Supplied text:
— BEGIN —
2.4. Germination and Seedling Growth Data

The number of germinated seeds was recorded between 4 and 10 weeks after sowing. The germination rate (%) was calculated according to the following equation: germination rate (%) = (number of seeds germinated/total number of seeds sown) × 100. In order to ensure an adequate number of seedlings per replicate, 28 cell pots per replicate/cell pot were dedicated for germination and seedling growth evaluation. Four months after seeding, the heights (cm) of the seedlings were measured from the media surfaces to the tips of the seedlings. See Pagliaccia et al. (2024) [31] for more details on the methods for sampling.
Data from the experiment were analyzed to assess the effects of Bok and BC on germination rates and seedling growth. Germination rates and seedling growth data from various treatments at different time intervals were compared with data from the control treatment, which included a fertilizer dosage of 1400 μS/cm. See the seed germination rate data in Figure 8 and plant height data in Figure 9 in Pagliaccia et al. (2024) [31].

2.5. Total C Changes in the Potting Soil

For this analysis, 24 soil samples were collected at the beginning of the experiment (Time 0), before and after receiving the appropriate fertilizer doses, and again at the end of weeks 1, 2, 3, 4, 6, 8, 10, and 12, from each of the three replicates for the control, Bok solid 10%, BC 10%, Bok solid 10% + BC 10%, at both fertilizer doses (700 or 1400 μS/cm). See Pagliaccia et al. (2024) [31] for more details on the methods for sampling.
— END —
Stated task 1: From the methods excerpt, set down word for word the part that opens with the words containing "Data from the experiment" and closes with "al. (2024) [31].".
The methods excerpt and the records are unrelated to each other.

Dataset excerpt:
— BEGIN —
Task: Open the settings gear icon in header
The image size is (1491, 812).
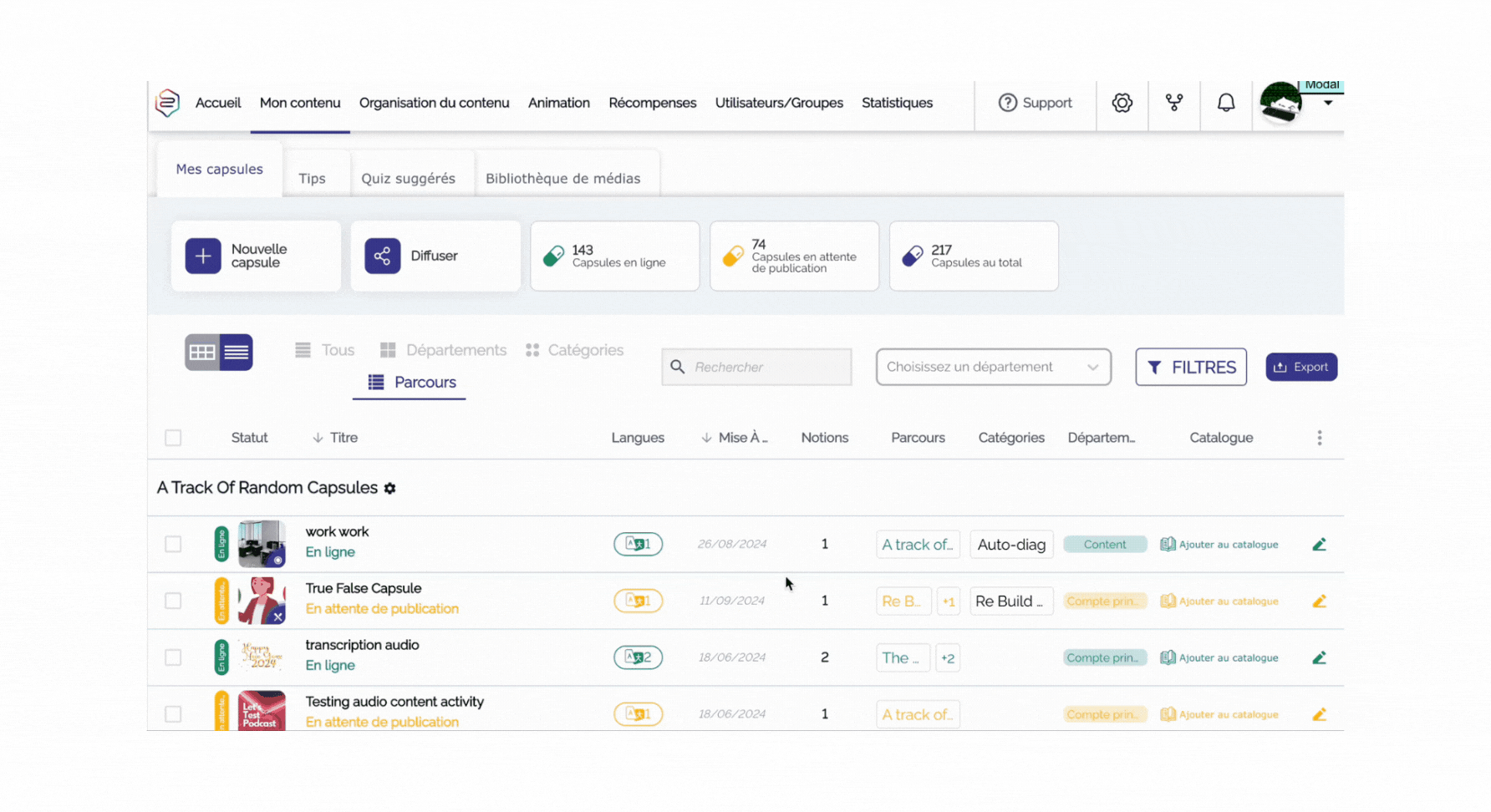Action: (x=1122, y=103)
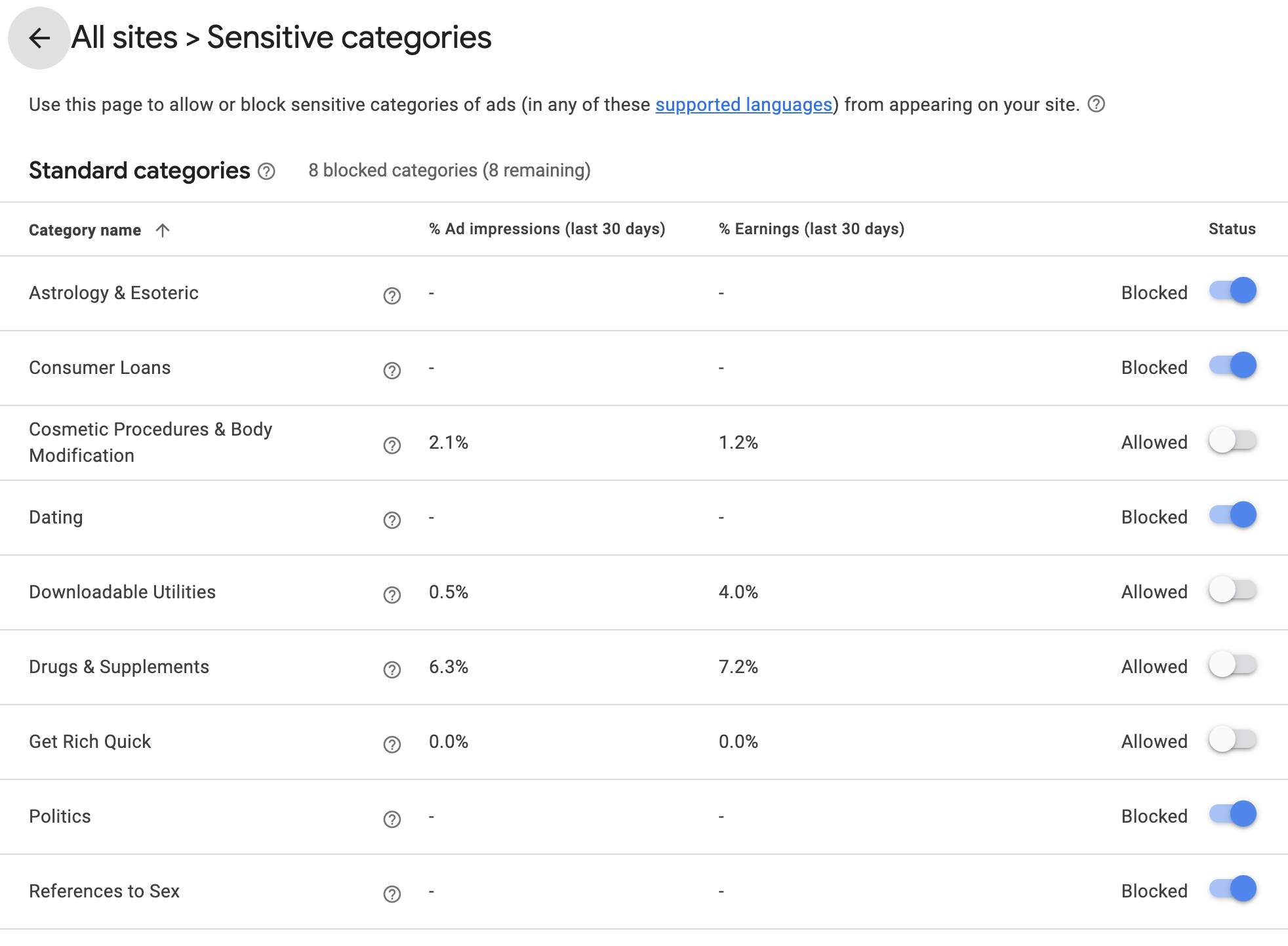Sort by Category name arrow
The height and width of the screenshot is (946, 1288).
tap(163, 230)
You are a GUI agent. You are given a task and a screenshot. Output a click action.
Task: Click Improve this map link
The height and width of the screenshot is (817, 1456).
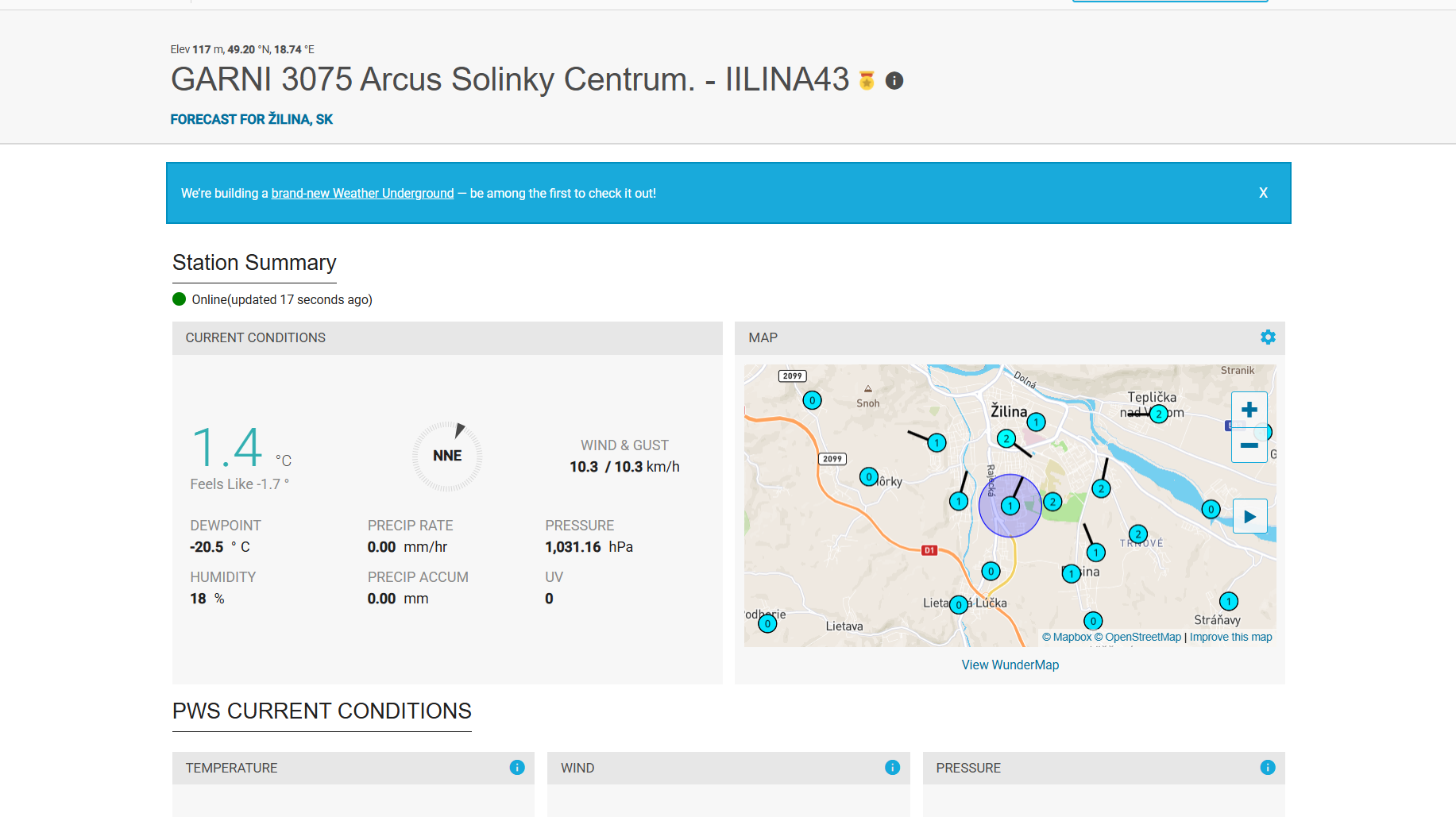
— END —
Stated task 2: Extract every line of the records without any change, and leave the pictures out of your answer.

Task result 1:
Data from the experiment were analyzed to assess the effects of Bok and BC on germination rates and seedling growth. Germination rates and seedling growth data from various treatments at different time intervals were compared with data from the control treatment, which included a fertilizer dosage of 1400 μS/cm. See the seed germination rate data in Figure 8 and plant height data in Figure 9 in Pagliaccia et al. (2024) [31].

Task result 2:
Task: Open the settings gear icon in header
The image size is (1491, 812).
Action: (x=1122, y=103)
Sort by Category name arrow
The height and width of the screenshot is (946, 1288).
tap(163, 230)
You are a GUI agent. You are given a task and a screenshot. Output a click action.
Task: Click Improve this map link
The height and width of the screenshot is (817, 1456).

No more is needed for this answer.